▶ [What this task involves] Write every record out again exactly as given.

▶ [Records shown]

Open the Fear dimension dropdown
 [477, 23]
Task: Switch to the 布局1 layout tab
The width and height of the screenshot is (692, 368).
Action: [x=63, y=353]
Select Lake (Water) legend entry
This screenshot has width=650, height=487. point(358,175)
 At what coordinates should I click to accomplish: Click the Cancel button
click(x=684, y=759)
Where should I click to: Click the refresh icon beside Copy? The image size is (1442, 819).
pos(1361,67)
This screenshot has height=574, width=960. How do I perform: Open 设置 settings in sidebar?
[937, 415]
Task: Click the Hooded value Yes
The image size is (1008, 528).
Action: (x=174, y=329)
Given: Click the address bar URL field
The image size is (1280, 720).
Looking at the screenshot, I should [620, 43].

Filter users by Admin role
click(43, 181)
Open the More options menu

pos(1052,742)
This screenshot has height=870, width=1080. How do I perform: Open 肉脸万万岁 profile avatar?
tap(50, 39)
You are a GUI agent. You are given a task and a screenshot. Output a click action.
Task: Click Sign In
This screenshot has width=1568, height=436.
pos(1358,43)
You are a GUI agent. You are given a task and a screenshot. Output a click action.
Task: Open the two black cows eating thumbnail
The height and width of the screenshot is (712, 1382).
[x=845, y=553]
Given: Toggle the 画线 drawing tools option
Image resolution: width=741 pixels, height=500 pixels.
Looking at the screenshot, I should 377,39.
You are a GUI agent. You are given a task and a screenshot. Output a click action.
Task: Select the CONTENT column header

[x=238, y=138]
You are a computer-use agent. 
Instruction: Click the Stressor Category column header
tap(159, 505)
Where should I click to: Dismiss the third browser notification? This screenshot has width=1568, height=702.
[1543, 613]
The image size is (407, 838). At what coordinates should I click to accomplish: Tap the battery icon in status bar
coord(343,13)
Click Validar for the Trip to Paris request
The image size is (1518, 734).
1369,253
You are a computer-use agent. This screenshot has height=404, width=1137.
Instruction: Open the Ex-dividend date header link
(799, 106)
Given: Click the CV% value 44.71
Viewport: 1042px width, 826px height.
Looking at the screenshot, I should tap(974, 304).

▶ [Response below]
Open the Fear dimension dropdown
 [477, 23]
Task: Switch to the 布局1 layout tab
The width and height of the screenshot is (692, 368).
Action: [x=63, y=353]
Select Lake (Water) legend entry
This screenshot has width=650, height=487. point(358,175)
 At what coordinates should I click to accomplish: Click the Cancel button
click(x=684, y=759)
Where should I click to: Click the refresh icon beside Copy? The image size is (1442, 819).
pos(1361,67)
This screenshot has height=574, width=960. How do I perform: Open 设置 settings in sidebar?
[937, 415]
Task: Click the Hooded value Yes
The image size is (1008, 528).
Action: (x=174, y=329)
Given: Click the address bar URL field
The image size is (1280, 720).
Looking at the screenshot, I should [620, 43].

Filter users by Admin role
click(43, 181)
Open the More options menu

pos(1052,742)
This screenshot has height=870, width=1080. How do I perform: Open 肉脸万万岁 profile avatar?
tap(50, 39)
You are a GUI agent. You are given a task and a screenshot. Output a click action.
Task: Click Sign In
This screenshot has width=1568, height=436.
pos(1358,43)
You are a GUI agent. You are given a task and a screenshot. Output a click action.
Task: Open the two black cows eating thumbnail
The height and width of the screenshot is (712, 1382).
[x=845, y=553]
Given: Toggle the 画线 drawing tools option
Image resolution: width=741 pixels, height=500 pixels.
Looking at the screenshot, I should 377,39.
You are a GUI agent. You are given a task and a screenshot. Output a click action.
Task: Select the CONTENT column header

[x=238, y=138]
You are a computer-use agent. 
Instruction: Click the Stressor Category column header
tap(159, 505)
Where should I click to: Dismiss the third browser notification? This screenshot has width=1568, height=702.
[1543, 613]
The image size is (407, 838). At what coordinates should I click to accomplish: Tap the battery icon in status bar
coord(343,13)
Click Validar for the Trip to Paris request
The image size is (1518, 734).
1369,253
You are a computer-use agent. This screenshot has height=404, width=1137.
Instruction: Open the Ex-dividend date header link
(799, 106)
Given: Click the CV% value 44.71
Viewport: 1042px width, 826px height.
Looking at the screenshot, I should tap(974, 304).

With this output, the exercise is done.